The woman had shared intimate photos of herself with the defendant during the relationship. After a break-up in 2021, he is accused of having posted the photos on social media platforms and adult websites without her consent.

He allegedly sent links of the photos to her friends and family through a publicly accessible Dropbox folder.

He was also accused of having access to her phone, social media accounts and email, as well as to the camera system at her mother’s home, which he used to spy on her.

At one point, the defendant allegedly sent the woman a message: “You will spend the rest of your life trying and failing to wipe yourself off the internet. Everyone you ever meet will hear the story and go looking. Happy Hunting.”

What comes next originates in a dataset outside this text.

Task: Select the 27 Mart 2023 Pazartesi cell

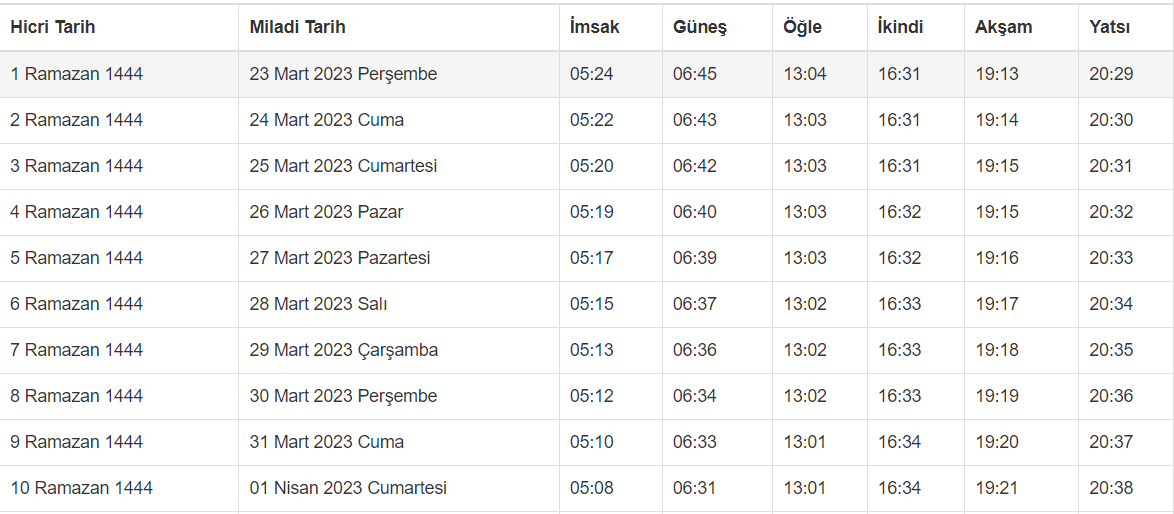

The court documents also allege he stole money from her bank account to pay his own rent using passwords he had collected while they were dating. Yesterday a jury awarded the anonymous victim a $1.2 billion dollar judgment (that’s billion with a b).

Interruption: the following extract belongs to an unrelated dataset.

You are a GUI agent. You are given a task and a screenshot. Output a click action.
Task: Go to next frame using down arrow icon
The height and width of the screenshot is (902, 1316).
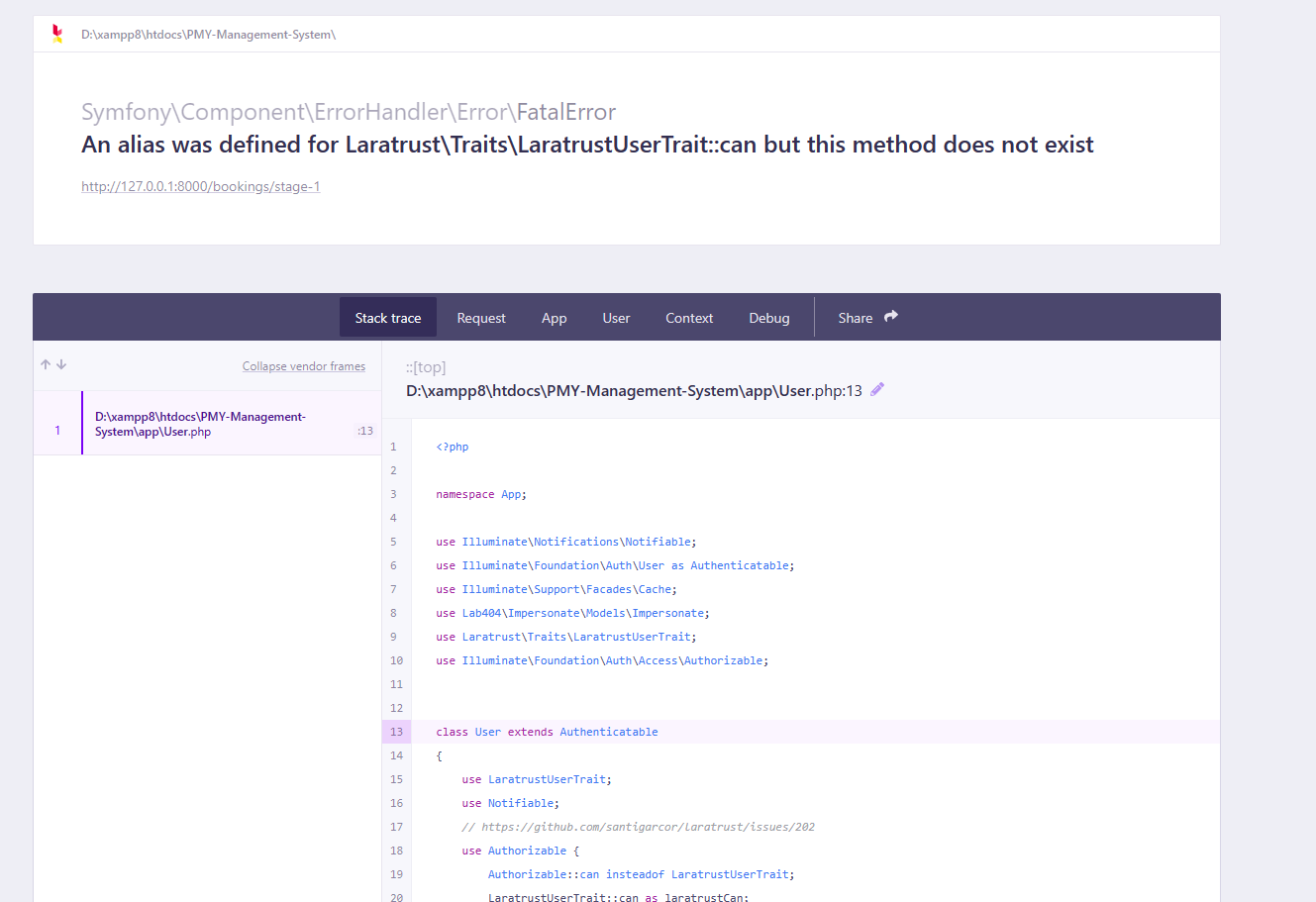coord(61,363)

The jury ordered [Marques Jamal] Jackson to pay Doe $200 million for past and future damages, and $1 billion in exemplary damages — an amount Doe’s attorney said in a statement is unlikely to be recovered and is more than they asked for, but serves to raise awareness of what he called a “tech-fueled national epidemic.”

“As for (Doe), she is grateful for the verdict. It validates the courage and sacrifice she made in bringing the lawsuit. It also gives voice to other victims and gives (Doe) back her good name,” Bradford Gilde of Gilde Law Firm wrote in a statement to the Chronicle. “This trial was not about the money or the number, it was about the message.”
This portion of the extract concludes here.